A lack of coherent rules
According to the announcement statement by CrowdStrike, the company issued a software update on July 19 that included a flaw that went undetected in validation checks. The error immediately crashed certain Windows systems connected to the web, causing them to display a crash message known as the blue screen of death.
CrowdStrike says it’s responding to the matter by reworking how it prepares its software updates, including more stringent testing and staggering deployment to prevent a global systems collapse in the future.
A bigger problem?
Outside of a need for a regimented approach to IT failures, the CrowdStrike outage also points to a broader problem within the backbone of the world’s tech infrastructure: A small number of companies have an outsized impact on how the web operates.

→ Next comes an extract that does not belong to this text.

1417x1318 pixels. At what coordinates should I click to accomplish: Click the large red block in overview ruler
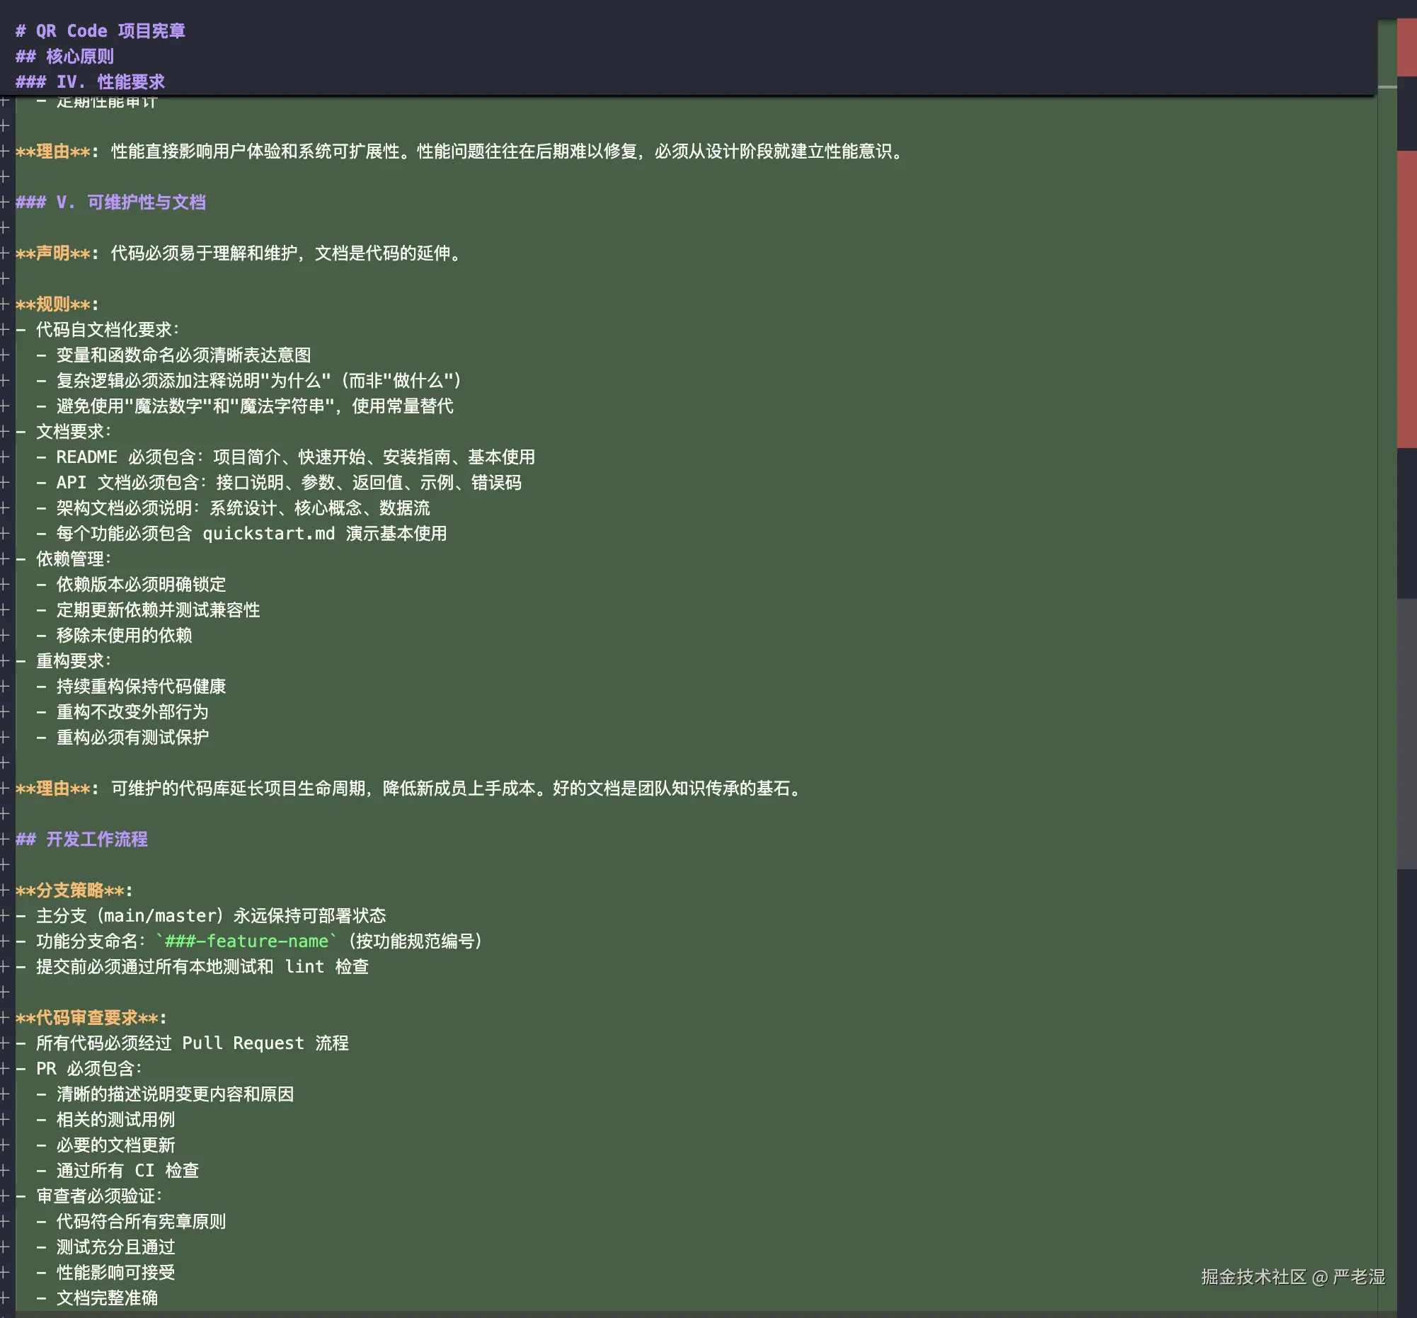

“We definitely know that these are very fragile systems, and the fact that they work as well as they do is, frankly, a miracle, given all of the different players, the lack of heterogeneity of the stack,” Gregory Falco, assistant professor of mechanical and aerospace engineering and systems engineering at Cornell University’s Sibley School, told Yahoo Finance.
But expanding the number of companies that plug directly into our internet infrastructure isn’t exactly an easy fix either. That’s because the more companies there are, the more opportunities there are for failures.
Ultimately, the solution to these kinds of world-scale problems might just come down to forcing companies to be better prepared for catastrophe. And if software does fail, understanding how to contain the fallout.